Sun Microsystems Nov. 17 released StarOffice 9, sprucing up the open-source productivity suite with native support for Apple’s Mac OS X operating system and the ability to import and read files created in the Microsoft Office 2007 XML file format.
StarOffice 9, a suite of word processor, spreadsheet, presentation and database software Sun offers as an alternative to Microsoft Office, also includes a number of extensions that should please the suite’s user base of 50 million people.
These extensions don’t come standard in the StarOffice 9 package because not everyone may use them, but they are free to download, said Iyer Venkatesan, Sun’s senior product manager of StarOffice, who also admitted Sun is working on a SAAS version of StarOffice to compete with Google, Zoho and others.

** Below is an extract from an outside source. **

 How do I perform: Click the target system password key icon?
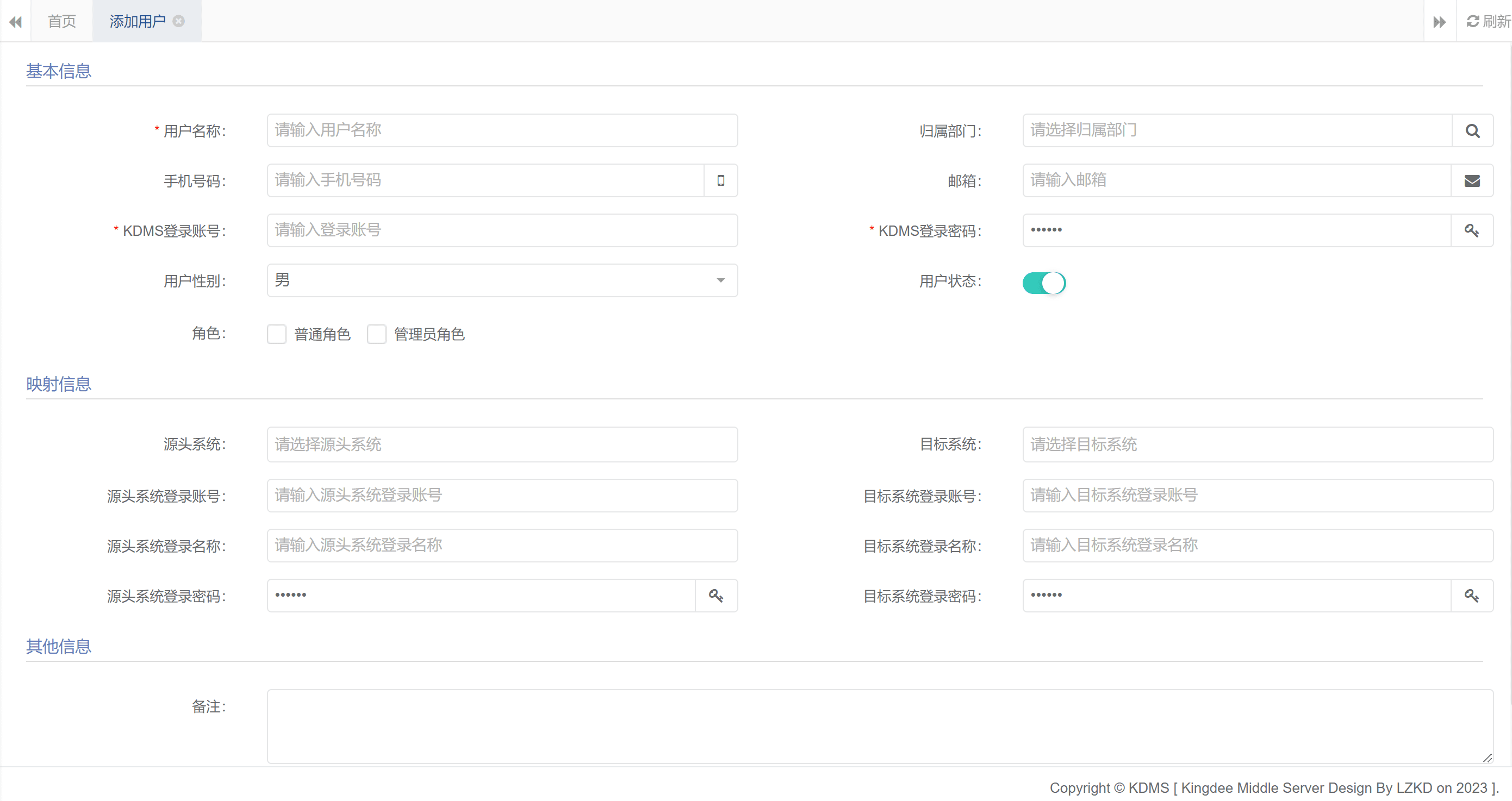[1472, 596]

A PDF import extension allows users to import, edit and save Adobe PDF documents. Another is a presentation console that recalls the presenter view in Microsoft PowerPoint. There are also extensions to enable wiki and blog publishing.
Another extension includes templates for sample files, and there is also a database report builder extension for the StarOffice Base program. Venkatesan said Sun has also partnered with eFax to enable electronic faxing from StarOffice.

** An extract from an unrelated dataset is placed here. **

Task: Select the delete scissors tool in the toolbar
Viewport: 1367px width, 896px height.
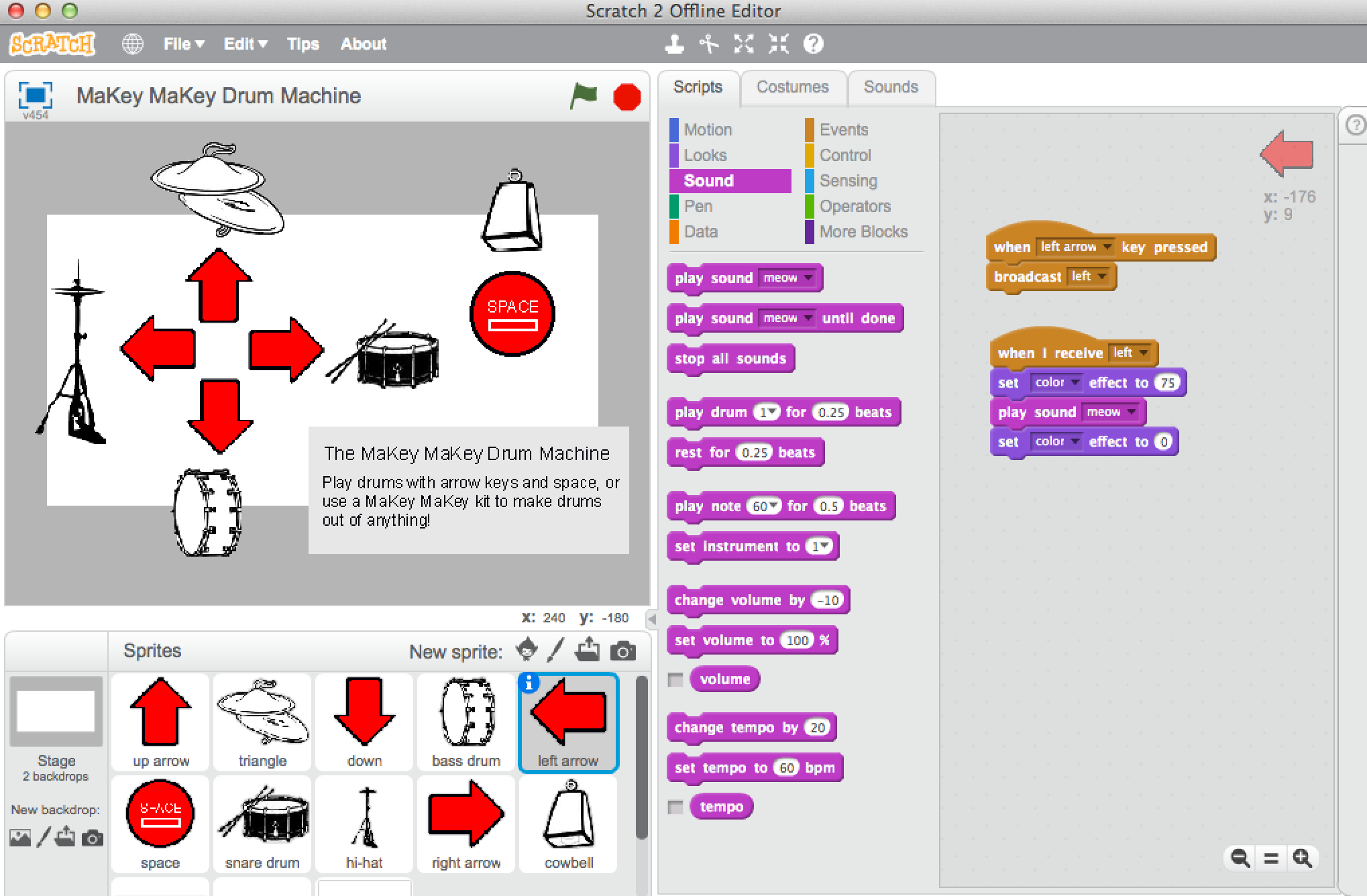Action: tap(708, 44)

Venkatesan also said Sun has also created an extension, called Lightning, to Mozilla’s Thunderbird e-mail client that will give StarOffice customers e-mail, calendaring and scheduling functionality as an alternative to using Outlook for these tools.
There are also 1,600 new features aimed at improving productivity and ease-of-use. For example, in addition to a new start center, new icons, StarOffice 9 boasts multiple page editing in Writer, an optimization Solver tool and 1024 columns in Calc, native table support in Impress, and effective handling of poster-size graphics in Draw.
StarOffice 9 and StarSuite 9 are available for download for $34.95, which is double the current fee of $16.95. However, this fee includes three support incidents. Retail pricing is $54.95, down from the StarOffice 9 retail price of $99.95.
Volume pricing for the enterprise is unchanged at $25 to $90 per user depending on volume. A new subscription model includes license and support per user, per year for one or three years. Customers can choose between standard or premium support.
StarOffice 9 is also completely open-sourced, featuring the same binaries as OpenOffice.org 3.0. Going completely open source is nice, but support for OS 10 and OOXML is important.
Instead of remaining walled off from those technologies, StarOffice can now entertain documents and files from both. StarOffice 9 is designed to help Sun continue to chip away at Microsoft’s monolithic Office platform, which is used in some 95 percent of businesses around the world.
Yet with the rise of cloud computing productivity suites such as Google Apps and Zoho as alternatives to desktop-residing suites such as Office and StarOffice, it is clear the conversation about who and what competes with Microsoft Office is changing.
Venkatesan said Sun is working on an online version of StarOffice, which makes sense considering Google dropped StarOffice distribution in its Google Pack. Hint, hint.
Microsoft is not immune to the cloud’s allure. The company today is broadly launching Exchange Online and SharePoint Online, hosted versions of the company’s mighty on-premise productivity and collaboration suites.